▸ Text section:
◇ ◇ ◇

Since her brother's death "Aunt" Emily has continued to reside in honored and peaceful old age at her home in this city, frequently visited by her surviving and loving "children," and the many others whose lives she was enabled to brighten. Still a new family generation has been growing up about her-her " grandchildren's " children. Her household at present consists of her nieces, Mrs. D. P. Mayhew, widow of a State Normal School professor, Miss Mary Brindle, and a grand niece and grand nephew, children of Mrs. Mayhew.


JAMES F. JOY.


At the dedication of the Detroit Board of Trade Building, the orator on the occasion, Hon. Geo. V. N. Lothrop, opened with the following eloquently expressed sentiments: "The growth of communi- ties and people is marked by the monuments they build. What a State is, or has been, we find in its cities, its laws, its institutions, its acts, its commerce, or in its works of industry or science."


We would add that while these are evidences which convey to the future what man has accomplished, yet the heart which prompted, the brain which devised, and the hand that executed, would be unknown, except for the written record of the acts and deeds of the individual contributing.

◇ ◇ ◇

▸ Provided material:
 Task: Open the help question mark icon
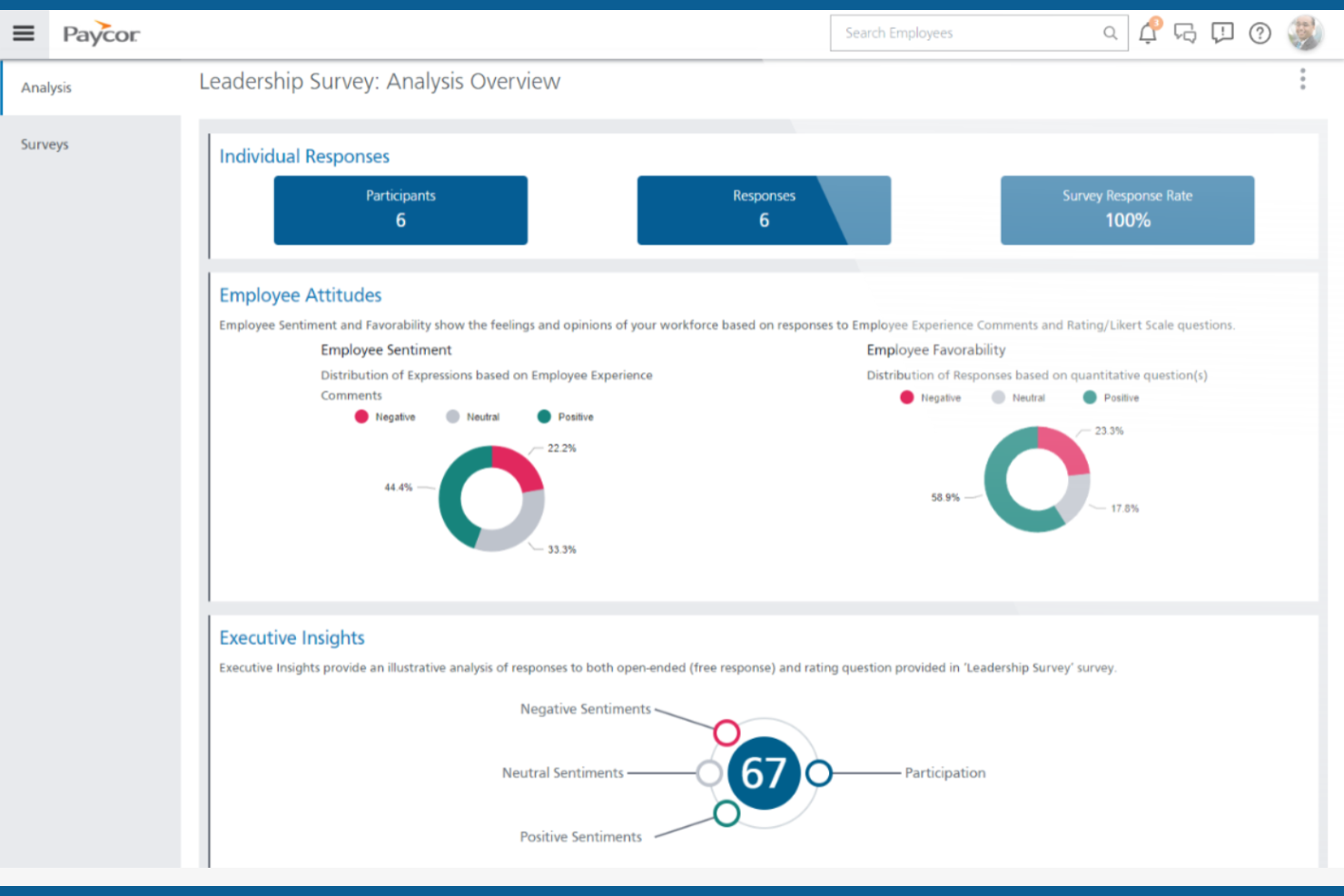1260,33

◇ ◇ ◇

▸ Given request 1: In the biographical excerpt, why does the writer say the people behind a community's achievements would be unknown without something more than its monuments and works?
▸ Given request 2: Reproduce the passage of the biographical excerpt starting with "Since her brother's" and going on through "JAMES F. JOY.".

▸ Exercise solution 1: Monuments, cities, laws and works of industry show the future only what was accomplished. The heart that prompted them, the brain that devised them and the hand that carried them out would stay unknown without a written record of each contributor's acts and deeds.

▸ Exercise solution 2:
Since her brother's death "Aunt" Emily has continued to reside in honored and peaceful old age at her home in this city, frequently visited by her surviving and loving "children," and the many others whose lives she was enabled to brighten. Still a new family generation has been growing up about her-her " grandchildren's " children. Her household at present consists of her nieces, Mrs. D. P. Mayhew, widow of a State Normal School professor, Miss Mary Brindle, and a grand niece and grand nephew, children of Mrs. Mayhew.


JAMES F. JOY.